You see, most of us don’t wear our terminal illness on the outside. Most of us don’t go about our day to day activities with a medical chart around our necks. But if we did, they might say things like: lonely, consumed with worry for aging parents, miscarried, lost my job, failing grades in school, recently divorced, the list goes on. We could all use a trip to the Mayo Clinic of the mind, body, AND spirit.  But would they welcome us there? Would we find the help we need?

We think that this list becomes who we are. You may think that there is no way a person in your situation could ever find healing and wholeness. There is just too much pain to ever find healing, too much hurt, to many broken promises or relationships to even imagine it. The wound is just too gaping and fresh. The leprosy is just too widespread. We’re just not eligible, we say; we have a pre-existing condition. We tend to think we belong on the outside, looking in.

I don’t think the man with leprosy got that memo. What in the world was he thinking? To have the audacity to approach Jesus and ask for healing so boldly? Who does he think he is, Naaman or something?

Both men with leprosy got the healing that they sought after. How ironic is it, though, that the powerful Naaman never got a glimpse of the face of the prophet who healed him, but this poor nameless man got the attention and the healing touch of Jesus. But that’s how God tends to work – humbling the strong and mighty, seeing the invisible, hearing the silenced, and touching the contagious.

God is in the business of healing and wholeness. Rich or poor, American citizen or not, married or single or somewhere in between, God is not afraid of staring our sickness straight in the face. In this cosmic staring contest, God will never blink.

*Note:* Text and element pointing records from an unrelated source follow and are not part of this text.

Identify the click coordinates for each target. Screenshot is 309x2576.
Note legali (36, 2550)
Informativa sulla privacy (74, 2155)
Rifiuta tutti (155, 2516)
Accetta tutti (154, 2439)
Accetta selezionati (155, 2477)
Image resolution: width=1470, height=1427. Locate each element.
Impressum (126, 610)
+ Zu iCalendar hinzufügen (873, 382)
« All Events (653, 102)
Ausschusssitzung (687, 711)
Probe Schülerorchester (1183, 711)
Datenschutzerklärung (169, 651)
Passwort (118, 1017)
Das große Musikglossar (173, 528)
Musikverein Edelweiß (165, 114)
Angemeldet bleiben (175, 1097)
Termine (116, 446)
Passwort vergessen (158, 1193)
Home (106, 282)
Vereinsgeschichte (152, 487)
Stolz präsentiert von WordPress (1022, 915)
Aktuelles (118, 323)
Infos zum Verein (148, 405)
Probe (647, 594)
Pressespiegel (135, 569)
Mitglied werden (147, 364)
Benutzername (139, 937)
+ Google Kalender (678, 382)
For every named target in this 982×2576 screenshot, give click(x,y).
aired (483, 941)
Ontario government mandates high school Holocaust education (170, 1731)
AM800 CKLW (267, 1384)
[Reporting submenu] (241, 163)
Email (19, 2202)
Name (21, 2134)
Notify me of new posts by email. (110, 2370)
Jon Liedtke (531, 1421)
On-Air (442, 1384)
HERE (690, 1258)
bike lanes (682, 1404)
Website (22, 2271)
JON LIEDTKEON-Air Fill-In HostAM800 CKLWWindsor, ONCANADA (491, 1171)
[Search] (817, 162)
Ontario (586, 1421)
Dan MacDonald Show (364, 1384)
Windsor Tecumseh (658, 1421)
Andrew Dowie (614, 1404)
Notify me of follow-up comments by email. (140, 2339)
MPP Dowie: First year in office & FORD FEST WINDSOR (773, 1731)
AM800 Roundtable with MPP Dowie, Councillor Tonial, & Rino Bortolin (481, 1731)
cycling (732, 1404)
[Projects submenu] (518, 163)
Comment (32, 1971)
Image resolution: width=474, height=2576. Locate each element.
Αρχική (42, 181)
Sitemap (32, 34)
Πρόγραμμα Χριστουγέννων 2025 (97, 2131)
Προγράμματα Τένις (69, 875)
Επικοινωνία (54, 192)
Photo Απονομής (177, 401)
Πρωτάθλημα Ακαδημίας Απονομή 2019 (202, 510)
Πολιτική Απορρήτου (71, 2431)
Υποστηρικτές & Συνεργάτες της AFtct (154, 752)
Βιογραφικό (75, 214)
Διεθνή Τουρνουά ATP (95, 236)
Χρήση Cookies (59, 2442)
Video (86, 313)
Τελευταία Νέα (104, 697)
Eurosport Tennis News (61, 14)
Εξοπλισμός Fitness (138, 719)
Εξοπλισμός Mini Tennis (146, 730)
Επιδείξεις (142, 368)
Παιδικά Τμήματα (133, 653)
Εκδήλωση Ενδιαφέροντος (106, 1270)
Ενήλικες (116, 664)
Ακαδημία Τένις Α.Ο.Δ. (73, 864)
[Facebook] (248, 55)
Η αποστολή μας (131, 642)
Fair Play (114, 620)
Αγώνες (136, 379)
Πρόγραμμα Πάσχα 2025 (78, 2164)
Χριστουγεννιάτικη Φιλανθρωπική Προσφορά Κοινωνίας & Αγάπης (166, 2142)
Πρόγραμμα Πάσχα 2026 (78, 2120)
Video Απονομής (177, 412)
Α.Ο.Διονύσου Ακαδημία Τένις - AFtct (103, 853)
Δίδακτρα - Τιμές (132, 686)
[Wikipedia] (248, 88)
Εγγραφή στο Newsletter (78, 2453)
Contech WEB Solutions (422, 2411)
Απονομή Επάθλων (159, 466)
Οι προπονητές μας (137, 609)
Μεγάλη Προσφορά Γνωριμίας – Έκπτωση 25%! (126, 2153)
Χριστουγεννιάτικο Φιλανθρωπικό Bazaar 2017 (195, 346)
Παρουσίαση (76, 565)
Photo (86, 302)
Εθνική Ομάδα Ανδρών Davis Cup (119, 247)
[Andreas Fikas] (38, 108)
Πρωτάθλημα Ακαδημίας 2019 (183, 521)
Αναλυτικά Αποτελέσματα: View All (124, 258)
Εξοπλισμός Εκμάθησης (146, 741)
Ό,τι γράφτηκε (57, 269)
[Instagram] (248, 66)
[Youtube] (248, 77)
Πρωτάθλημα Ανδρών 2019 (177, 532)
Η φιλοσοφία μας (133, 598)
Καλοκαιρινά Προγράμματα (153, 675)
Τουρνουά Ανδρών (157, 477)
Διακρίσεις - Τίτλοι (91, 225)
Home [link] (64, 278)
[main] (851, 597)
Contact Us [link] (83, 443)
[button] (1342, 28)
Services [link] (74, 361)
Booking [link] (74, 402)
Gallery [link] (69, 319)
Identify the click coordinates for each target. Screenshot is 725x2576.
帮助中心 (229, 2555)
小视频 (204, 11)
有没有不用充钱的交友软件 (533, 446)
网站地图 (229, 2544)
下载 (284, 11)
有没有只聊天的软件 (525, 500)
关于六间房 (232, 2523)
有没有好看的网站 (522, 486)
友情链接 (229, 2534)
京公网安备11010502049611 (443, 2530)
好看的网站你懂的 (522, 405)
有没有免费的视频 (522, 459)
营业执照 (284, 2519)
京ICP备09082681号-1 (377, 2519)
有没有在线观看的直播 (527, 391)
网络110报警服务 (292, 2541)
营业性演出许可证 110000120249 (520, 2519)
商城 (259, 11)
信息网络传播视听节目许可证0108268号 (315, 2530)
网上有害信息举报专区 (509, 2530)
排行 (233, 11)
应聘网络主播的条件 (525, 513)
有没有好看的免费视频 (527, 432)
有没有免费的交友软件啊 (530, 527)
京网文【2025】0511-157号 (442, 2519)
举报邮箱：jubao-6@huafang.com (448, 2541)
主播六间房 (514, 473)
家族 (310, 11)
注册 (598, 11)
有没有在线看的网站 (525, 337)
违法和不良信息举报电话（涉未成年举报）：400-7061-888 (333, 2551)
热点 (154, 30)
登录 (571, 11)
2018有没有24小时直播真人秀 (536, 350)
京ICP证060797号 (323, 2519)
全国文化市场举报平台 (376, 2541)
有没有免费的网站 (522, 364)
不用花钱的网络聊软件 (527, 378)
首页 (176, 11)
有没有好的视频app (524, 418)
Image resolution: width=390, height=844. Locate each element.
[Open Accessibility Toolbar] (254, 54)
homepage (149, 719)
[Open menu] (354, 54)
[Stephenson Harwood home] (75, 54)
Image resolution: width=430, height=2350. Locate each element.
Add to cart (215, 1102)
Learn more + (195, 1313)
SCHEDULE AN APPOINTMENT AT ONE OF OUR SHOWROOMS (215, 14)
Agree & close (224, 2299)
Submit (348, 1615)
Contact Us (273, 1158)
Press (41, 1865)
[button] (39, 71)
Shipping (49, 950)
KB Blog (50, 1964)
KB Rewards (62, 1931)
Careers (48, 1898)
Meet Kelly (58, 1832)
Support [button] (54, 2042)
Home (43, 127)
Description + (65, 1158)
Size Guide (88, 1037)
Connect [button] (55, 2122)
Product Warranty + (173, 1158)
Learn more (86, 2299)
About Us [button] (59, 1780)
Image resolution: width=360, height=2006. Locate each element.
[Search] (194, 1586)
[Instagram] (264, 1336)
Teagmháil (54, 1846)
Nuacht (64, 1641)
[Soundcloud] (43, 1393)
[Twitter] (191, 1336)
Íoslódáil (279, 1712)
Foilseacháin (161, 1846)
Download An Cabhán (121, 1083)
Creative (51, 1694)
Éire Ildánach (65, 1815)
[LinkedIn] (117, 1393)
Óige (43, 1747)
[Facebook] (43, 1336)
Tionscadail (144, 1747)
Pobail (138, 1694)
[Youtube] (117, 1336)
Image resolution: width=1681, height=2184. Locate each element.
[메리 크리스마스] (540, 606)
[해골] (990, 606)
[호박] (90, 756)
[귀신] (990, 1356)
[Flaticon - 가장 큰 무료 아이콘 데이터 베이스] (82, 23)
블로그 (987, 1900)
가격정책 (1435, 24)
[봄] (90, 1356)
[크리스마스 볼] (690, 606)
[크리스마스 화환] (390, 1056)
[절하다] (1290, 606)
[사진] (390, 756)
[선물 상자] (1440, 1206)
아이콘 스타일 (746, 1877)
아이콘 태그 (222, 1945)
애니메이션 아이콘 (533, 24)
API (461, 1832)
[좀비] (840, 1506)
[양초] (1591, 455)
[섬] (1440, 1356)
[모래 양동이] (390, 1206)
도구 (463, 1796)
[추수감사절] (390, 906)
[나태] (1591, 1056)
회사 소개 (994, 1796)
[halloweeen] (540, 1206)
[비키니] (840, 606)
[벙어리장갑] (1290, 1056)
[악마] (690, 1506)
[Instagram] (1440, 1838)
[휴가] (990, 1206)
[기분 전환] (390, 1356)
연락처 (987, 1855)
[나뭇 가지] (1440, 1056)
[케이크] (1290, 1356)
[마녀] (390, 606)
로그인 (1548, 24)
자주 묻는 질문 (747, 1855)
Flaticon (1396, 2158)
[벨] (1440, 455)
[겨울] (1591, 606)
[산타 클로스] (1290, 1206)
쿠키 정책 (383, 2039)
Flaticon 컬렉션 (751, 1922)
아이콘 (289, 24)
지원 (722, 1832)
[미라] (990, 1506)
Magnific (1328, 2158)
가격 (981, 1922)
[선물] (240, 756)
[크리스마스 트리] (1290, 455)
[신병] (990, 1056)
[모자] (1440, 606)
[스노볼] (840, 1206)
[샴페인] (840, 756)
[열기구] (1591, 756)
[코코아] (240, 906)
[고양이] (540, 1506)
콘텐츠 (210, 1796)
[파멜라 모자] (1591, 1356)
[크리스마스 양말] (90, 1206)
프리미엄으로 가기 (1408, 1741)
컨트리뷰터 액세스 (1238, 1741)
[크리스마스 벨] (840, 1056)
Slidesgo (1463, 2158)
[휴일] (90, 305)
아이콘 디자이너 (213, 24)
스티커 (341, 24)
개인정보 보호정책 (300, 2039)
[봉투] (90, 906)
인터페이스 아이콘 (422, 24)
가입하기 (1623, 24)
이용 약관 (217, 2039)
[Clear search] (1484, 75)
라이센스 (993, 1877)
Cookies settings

God is willing to go places we don’t even want to go ourselves. While we are still afraid to ask, God says to us: “I DO CHOOSE!”

But this choosing and this healing may not look entirely like healing to us. Naaman and the other nameless man seem to have gotten off easy. Their healing involved a curing of their visible illness. Other types of healing take years for the wound to knit closed and for the scars to begin to fade, both inside and outside. And sometimes, healing looks like dying.
Let’s go back to another experience I had while I was on internship, this time, at a hospice center, not worlds away from the Mayo Clinic. Mary was a saint of the congregation, but I had only known her for a few months before her health took a turn for the worse. She was going fast – barely conscious, barely able to hear. But in her life she loved taking communion, and when she was still able to speak she would ask for it. So one morning, a few days before her death, I found myself in her hospice room, practically shouting the words of institution at her. Only for a moment did I think it strange and wonder what the staff might think. But I wanted her to hear as well as see the healing presence of Christ there in that room with us. And after, I sat with her in silence, holding her hand. She seemed to like that too.

Jesus said to this man in the beginnings of his ministry, “I do choose.” And Jesus said it again with his death on the cross, “I do choose.” And again three days later, when the stone rolled away, revealing an empty tomb, “I do choose.”

God is in the business of healing and wholeness. God will never overcharge you or turn you away. God has chosen, and he has chosen you. So come to him and be made clean. Amen.